El sentido del humor siempre es un SÍ. En el sentido biológico, digamos, nos ayuda a vivir mejor y rodeados de gente positiva. Es un círculo virtuoso. Eso de si quieres estar animando, anima a los demás. La risa es una de las cosas más divertidas que tenemos y es gratis. En realidad, hay pocas cosas más sanas que reírse. Siempre suma: quita el estrés, atrae gente, trabaja la memoria, el corazón… Deberíamos poner un cómico por cada 1.000 habitantes, como el que pone un médico y quita a un burócrata. Humoristas en cada calle, en cada oficina, en las marquesinas y los peajes de las autopistas, gente divertidísima por los pasillos del Mercadona y en los chiringuitos de la playa.

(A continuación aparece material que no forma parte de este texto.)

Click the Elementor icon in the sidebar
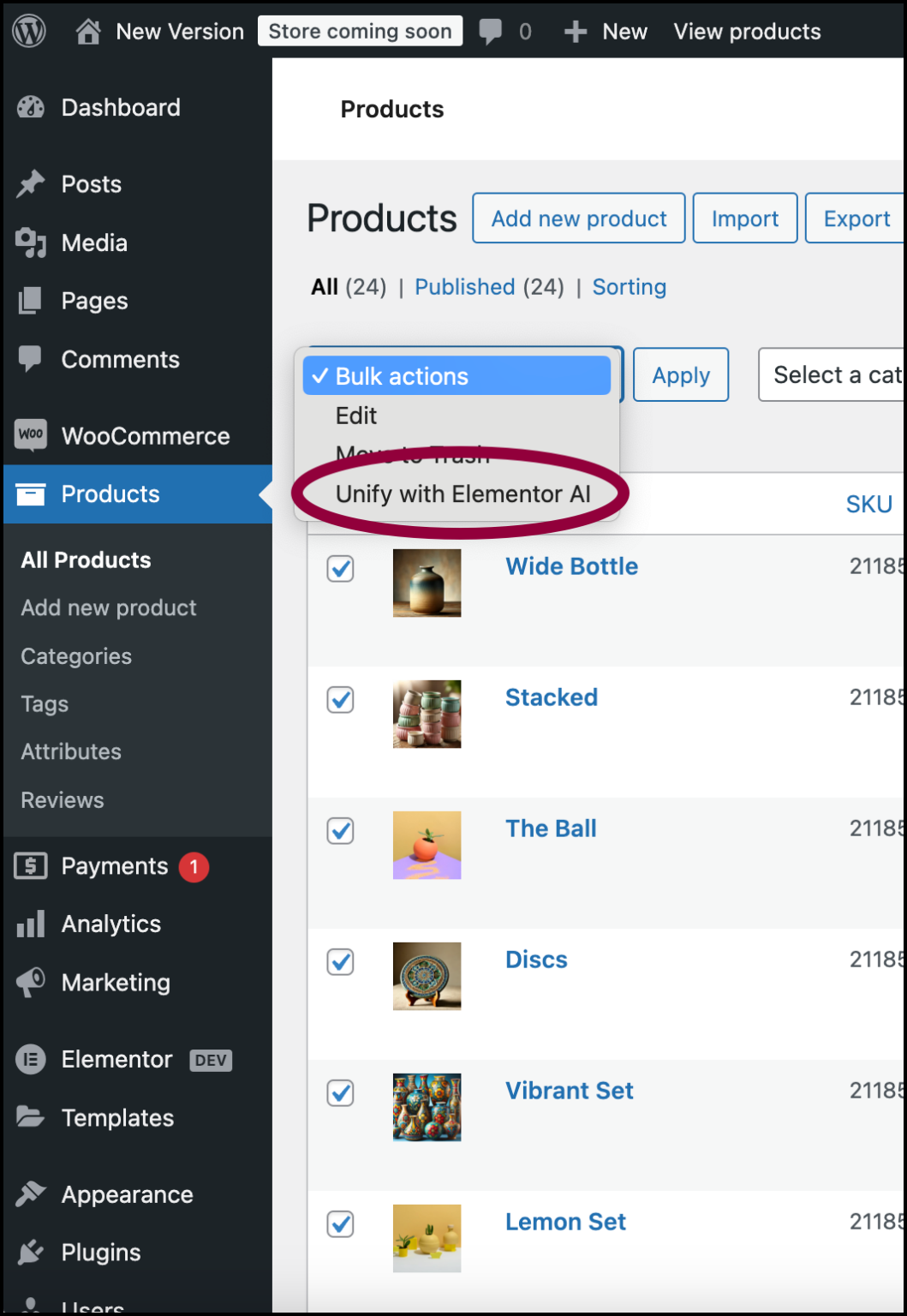Viewport: 907px width, 1316px height. coord(31,1060)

A mí los cómicos me han salvado la vida y, seguro, que a usted también.
Cómicos ilustres a los que habría que ponerles nombres de calle, en glorietas o polígonos, o esculturas broncíneas en las plazas de los pueblos, o sus retratos en los pasillos de las Casas Consistoriales. Humoristas necesarios y urgentes que nos han salvado la vida como Tip y Coll, Faemino y Cansado, Gila, Miguel Noguera, Pantomima Full, Ana Morgade, Virginia Riezu, Eva Soriano, Berlanga, Cuerda, Ortega, Castelo, Ozores, Ignatius, Broncano, los Chanantes, Lina Morgan, Flo, Berto, Leo, Martes y Trece, Pedro Reyes, Eugenio…, y los nuestro Manu, vamossss, s Dani, Salva, Carrero, Tomás, Manolo, Jacob, Carmelo, Chico y, por supuesto, el gran Chiquito.

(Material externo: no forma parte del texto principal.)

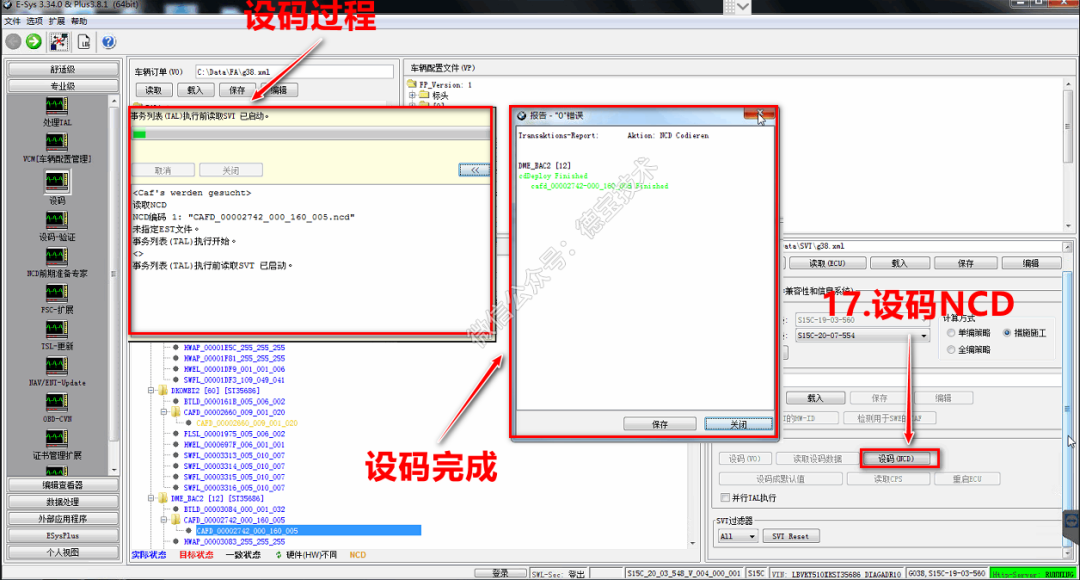The height and width of the screenshot is (580, 1080).
Task: Select the 单编策略 radio button
Action: point(951,333)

Nunca olvidaré la primera vez que vi a Chiquito de la Calzada. Fue en los noventa y fue en un surrealista verano en Marbella. Estábamos en un hotel lleno de nórdicas en top-less y yo era un ávido joven en busca de experiencias. Una noche apareció con una de aquellas camisas de fantasía, andando a saltos y saludando a todo el mundo dos veces. Era Chiquito. Aquel tipo de patillas flamencas que parecía haberse inventado un lenguaje, que contaba unos chistes eternos y antiguos, pero el chiste daba igual, había verdad y sorpresa, delivery, pura filosofía surrealista como aquel verano de los noventa.

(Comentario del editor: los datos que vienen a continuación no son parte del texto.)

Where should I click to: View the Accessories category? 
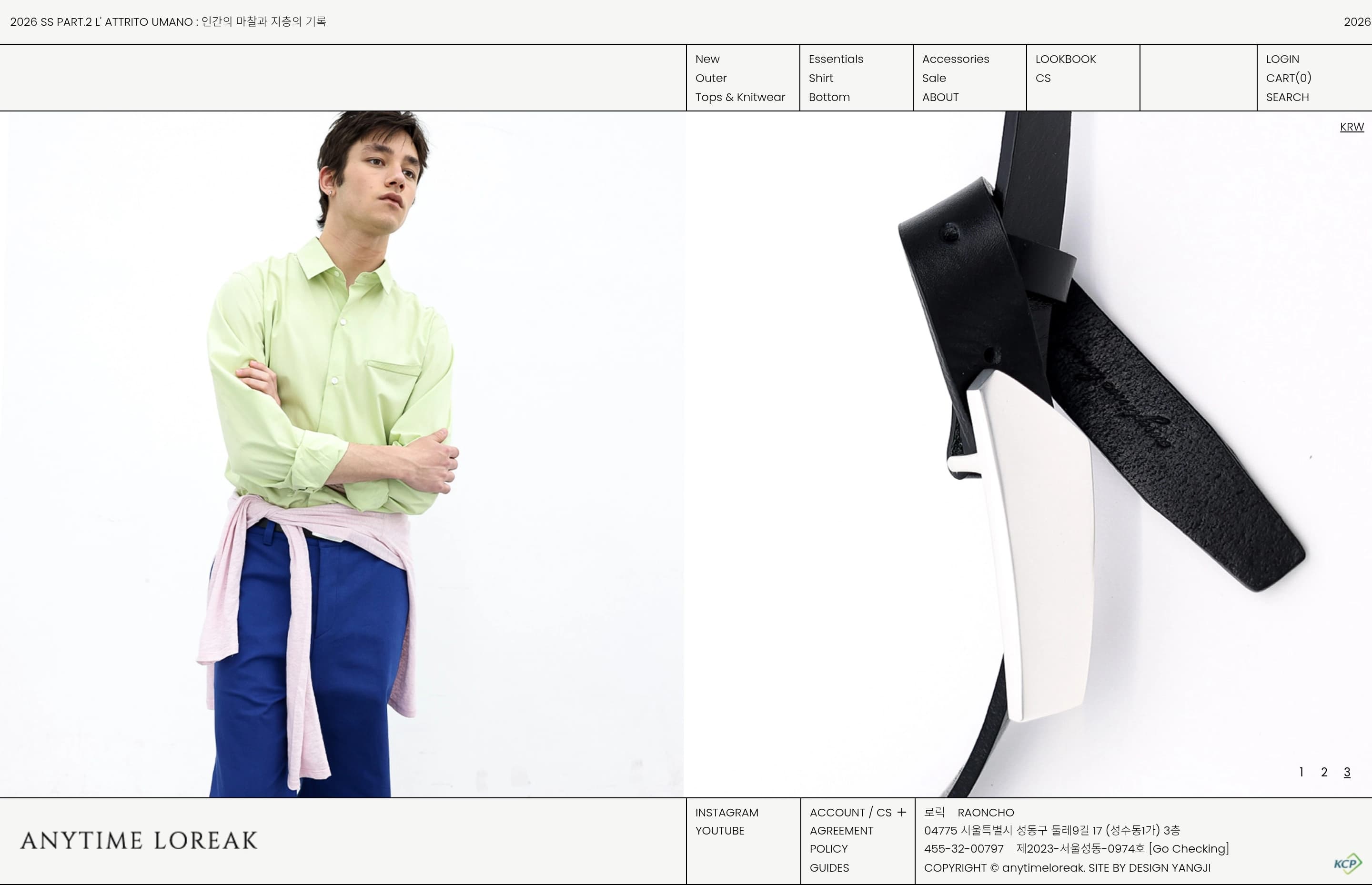coord(955,59)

Humor en un hotel de Marbella, en los coches, en los probadores del Zara… Hay que hacer más el humor, en todos los sitios y a todas horas. El humor es libertad y depende del contexto. Se pueden hacer chistes de todo tipo pero no en cualquier sitio ni con todo el mundo. El mejor humor se ha hecho, de toda la vida, en las cafeterías de los tanatorios. El contexto, insisto, es fundamental. En la intimidad del salón de casa, por ejemplo, cuando sabes que no hay nadie más que tu pareja y tú, salen los mejores chistes, quizás los más salvajes, raros y oscuros, pero también los más sorprendentes y verdaderos, los que conectan, los que te hacen llorar de la risa y recuerdas.
Y fuera del salón, en la sociedad, también: más humor y más amor. No sé a quién escuché decir, una vez, que “el humor es un termómetro pero no un termostato”. O sea, mide la temperatura social pero con él no se pueden cambiar las cosas. El humor es la mejor herramienta de para analizar a una sociedad, para medir su nivel de tolerancia o resilencia, para saber nuestro estado de salud mental o definir nuestros miedos y precipicios. Hay que reírse de todo y de todos, y cuando digo de todos, por supuesto, digo de uno mismo el primero. Entender que uno mismo puede ser su propia parodia y la sociedad un chiste y no pasa nada, porque nunca pasa nada. Sí, amigos, casi todo es un chiste, aunque no tenga gracia, porque el humor ni siquiera tiene porque ser gracioso, como esta columna que, ya lo sé, no ha tenido ninguna gracia.